HOTELES DE CONVENIENCIA S.A.S. guarantees the protection of rights such as Habeas Data, privacy, intimacy, good name, image, for this purpose all actions will be governed by principles of good faith, legality, computer self-determination, freedom and transparency. Whoever, in the exercise of any activity, including commercial activities, whether permanent or occasional, may provide any type of personal information to HOTELES DE CONVENIENCIA S.A.S. and in which the latter acts as data processor or data controller may know, update and rectify it.



HOTELES DE CONVENIENCIA S.A.S. shall apply the following specific principles set forth below, which constitute the rules to be followed in the collection, handling, use, processing, storage and exchange of personal data: 

a) Principle of Legality: In the use, capture, collection and processing of personal data, shall apply the current and applicable provisions governing the processing of personal data and other related fundamental rights. 

b) Principle of Freedom: The use, capture, collection and processing of personal data may only be carried out with the prior, express and informed consent of the Data Subject.
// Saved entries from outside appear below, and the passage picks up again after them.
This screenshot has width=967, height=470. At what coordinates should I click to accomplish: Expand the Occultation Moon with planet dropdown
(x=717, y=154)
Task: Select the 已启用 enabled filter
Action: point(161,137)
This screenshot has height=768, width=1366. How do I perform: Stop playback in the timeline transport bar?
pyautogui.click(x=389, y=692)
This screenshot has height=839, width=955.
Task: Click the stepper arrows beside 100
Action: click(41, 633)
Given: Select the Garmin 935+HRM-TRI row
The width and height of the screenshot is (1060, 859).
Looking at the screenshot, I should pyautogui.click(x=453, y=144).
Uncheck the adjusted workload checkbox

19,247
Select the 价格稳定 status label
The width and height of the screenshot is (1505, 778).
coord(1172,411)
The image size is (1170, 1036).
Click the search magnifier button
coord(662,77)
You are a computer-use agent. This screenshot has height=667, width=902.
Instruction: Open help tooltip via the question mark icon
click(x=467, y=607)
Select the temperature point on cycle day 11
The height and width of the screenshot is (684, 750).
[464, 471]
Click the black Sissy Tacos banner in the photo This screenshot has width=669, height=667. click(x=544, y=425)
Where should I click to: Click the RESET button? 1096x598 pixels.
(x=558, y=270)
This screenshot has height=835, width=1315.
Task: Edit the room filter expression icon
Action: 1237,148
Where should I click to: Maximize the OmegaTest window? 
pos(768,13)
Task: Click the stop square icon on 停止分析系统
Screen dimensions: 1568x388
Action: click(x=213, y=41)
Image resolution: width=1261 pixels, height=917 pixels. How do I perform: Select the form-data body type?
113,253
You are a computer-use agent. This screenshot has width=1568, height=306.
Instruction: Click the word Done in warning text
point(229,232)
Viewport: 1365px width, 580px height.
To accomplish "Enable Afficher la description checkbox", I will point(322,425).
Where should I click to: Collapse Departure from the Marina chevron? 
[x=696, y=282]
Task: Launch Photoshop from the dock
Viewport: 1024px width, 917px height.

Personal data may not be obtained or disclosed without prior authorization, or in the absence of legal, statutory, or judicial mandate that relieves consent. 

c) Principle of Purpose: The use, capture, collection and processing of personal data to which you have access and are collected and gathered by HOTELES DE CONVENIENCIA S.A.S., will be subordinated and will serve a legitimate purpose, which must be informed to the respective owner of the personal data. 

d) Principle of Truthfulness or Quality: The information subject to use, capture, collection and processing of personal data must be truthful, complete, accurate, current, verifiable and understandable. The processing of partial, incomplete, fractioned or misleading data is prohibited. 

e) Principle of Transparency: In the use, capture, collection and processing of personal data, the Holder's right to obtain from HOTELES DE CONVENIENCIA S.A.S., at any time and without restrictions, information about the existence of any type of information or personal data of interest or ownership must be guaranteed. 

f) Principle of Access and Restricted Circulation: Personal data, except for public information, may not be available on the Internet or other means of dissemination or mass communication, unless access is technically controllable to provide restricted knowledge only to the Owners or authorized third parties. For these purposes, HOTELES DE CONVENIENCIA S.A.S.'s obligation shall be of medium. 

g) Security Principle: The personal data and information used, captured, collected and subject to treatment by HOTELES DE CONVENIENCIA S.A.S., will be protected to the extent that technical resources and minimum standards allow, through the adoption of technological protection measures, protocols, and all kinds of administrative measures that are necessary to provide security to electronic records and repositories to prevent tampering, modification, loss, consultation, and in general against any unauthorized use or access. 

h) Principle of Confidentiality: Each and every person who administers, manages, updates or has access to information of any kind contained in databases or data banks, undertakes to keep confidential and not disclose to third parties, all personal, commercial, accounting, technical, commercial or any other type of information provided in the performance and exercise of their duties. All persons who are currently working or will be hired in the future for such purpose, in the administration and management of databases, must sign an additional document to their employment or service contract in order to ensure such commitment. This obligation persists and is maintained even after the end of their relationship with any of the tasks included in the processing.


HOTELES DE CONVENIENCIA S.A.S., will keep in mind, at all times, that personal data are the property of the persons to whom they refer and that only they can decide about them. In this sense, it will use them only for those purposes for which it is duly empowered, respecting in any case the current regulations on personal data protection.